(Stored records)

%%

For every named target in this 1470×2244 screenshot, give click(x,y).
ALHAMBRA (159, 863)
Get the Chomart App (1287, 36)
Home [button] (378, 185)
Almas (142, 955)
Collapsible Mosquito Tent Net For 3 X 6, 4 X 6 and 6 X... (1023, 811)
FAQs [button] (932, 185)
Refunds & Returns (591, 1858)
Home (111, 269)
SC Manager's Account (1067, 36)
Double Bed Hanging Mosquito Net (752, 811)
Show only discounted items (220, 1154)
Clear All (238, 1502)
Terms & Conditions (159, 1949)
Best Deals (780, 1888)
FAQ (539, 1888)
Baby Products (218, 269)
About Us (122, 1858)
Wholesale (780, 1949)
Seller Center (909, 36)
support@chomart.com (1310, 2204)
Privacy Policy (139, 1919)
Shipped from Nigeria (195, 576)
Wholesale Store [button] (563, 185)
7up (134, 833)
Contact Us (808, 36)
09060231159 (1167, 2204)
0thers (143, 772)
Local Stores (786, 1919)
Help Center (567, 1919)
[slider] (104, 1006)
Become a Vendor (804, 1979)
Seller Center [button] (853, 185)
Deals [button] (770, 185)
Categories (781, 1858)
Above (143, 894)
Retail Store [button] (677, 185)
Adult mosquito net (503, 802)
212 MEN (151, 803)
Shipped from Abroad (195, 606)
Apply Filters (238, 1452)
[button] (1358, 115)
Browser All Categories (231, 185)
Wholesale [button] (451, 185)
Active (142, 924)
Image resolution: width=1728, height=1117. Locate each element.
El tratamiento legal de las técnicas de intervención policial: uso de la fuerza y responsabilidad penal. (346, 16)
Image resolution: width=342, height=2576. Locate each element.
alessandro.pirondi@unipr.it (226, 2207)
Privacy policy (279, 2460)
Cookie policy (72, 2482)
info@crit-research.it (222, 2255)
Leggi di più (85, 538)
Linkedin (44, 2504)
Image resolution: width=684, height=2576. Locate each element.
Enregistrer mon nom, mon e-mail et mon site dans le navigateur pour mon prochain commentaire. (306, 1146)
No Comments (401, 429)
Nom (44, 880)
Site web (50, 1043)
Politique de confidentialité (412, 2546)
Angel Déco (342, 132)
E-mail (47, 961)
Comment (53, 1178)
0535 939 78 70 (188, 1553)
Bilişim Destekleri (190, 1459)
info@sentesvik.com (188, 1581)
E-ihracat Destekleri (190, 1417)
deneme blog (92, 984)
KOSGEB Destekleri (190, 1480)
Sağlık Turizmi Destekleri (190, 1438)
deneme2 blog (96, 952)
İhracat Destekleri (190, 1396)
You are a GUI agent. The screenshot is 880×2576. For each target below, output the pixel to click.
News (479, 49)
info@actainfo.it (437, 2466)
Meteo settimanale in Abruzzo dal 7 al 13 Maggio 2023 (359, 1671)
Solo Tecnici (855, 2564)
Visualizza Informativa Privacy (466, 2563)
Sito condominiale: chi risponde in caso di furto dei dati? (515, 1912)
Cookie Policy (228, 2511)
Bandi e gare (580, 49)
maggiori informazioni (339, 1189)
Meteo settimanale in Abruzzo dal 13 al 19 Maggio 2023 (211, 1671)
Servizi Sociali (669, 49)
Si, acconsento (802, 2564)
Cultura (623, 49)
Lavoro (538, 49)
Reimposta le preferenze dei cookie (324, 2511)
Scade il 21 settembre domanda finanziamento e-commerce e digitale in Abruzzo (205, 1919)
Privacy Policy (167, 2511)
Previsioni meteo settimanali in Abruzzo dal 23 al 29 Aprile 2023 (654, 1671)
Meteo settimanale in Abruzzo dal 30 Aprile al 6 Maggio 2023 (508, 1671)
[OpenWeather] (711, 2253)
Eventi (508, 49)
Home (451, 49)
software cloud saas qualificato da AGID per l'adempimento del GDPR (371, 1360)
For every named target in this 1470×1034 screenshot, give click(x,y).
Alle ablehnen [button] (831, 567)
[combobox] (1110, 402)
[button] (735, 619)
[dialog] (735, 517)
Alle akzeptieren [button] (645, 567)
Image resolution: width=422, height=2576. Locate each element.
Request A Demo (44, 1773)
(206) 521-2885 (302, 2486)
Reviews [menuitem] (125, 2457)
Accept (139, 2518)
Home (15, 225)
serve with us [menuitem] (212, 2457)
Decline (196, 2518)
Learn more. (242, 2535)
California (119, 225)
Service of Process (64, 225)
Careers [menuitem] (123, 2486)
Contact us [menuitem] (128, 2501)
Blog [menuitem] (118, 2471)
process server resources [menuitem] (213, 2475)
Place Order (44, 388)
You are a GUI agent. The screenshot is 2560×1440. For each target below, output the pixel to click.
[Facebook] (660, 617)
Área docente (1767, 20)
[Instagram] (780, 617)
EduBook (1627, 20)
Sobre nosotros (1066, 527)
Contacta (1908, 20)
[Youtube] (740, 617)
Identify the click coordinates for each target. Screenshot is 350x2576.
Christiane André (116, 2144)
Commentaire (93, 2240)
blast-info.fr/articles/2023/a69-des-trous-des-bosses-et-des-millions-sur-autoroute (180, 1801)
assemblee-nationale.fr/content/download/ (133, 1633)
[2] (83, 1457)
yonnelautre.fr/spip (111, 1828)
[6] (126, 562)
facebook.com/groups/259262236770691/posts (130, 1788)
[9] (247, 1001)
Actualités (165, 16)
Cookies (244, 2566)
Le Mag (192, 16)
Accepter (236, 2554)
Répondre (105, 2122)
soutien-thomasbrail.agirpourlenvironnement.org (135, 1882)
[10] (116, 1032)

%%

Copy every line of the data that holds the string "height".

Result>
Image resolution: width=1728, height=1117. Locate each element.
Image resolution: width=342, height=2576. Locate each element.
Image resolution: width=684, height=2576. Locate each element.
Image resolution: width=422, height=2576. Locate each element.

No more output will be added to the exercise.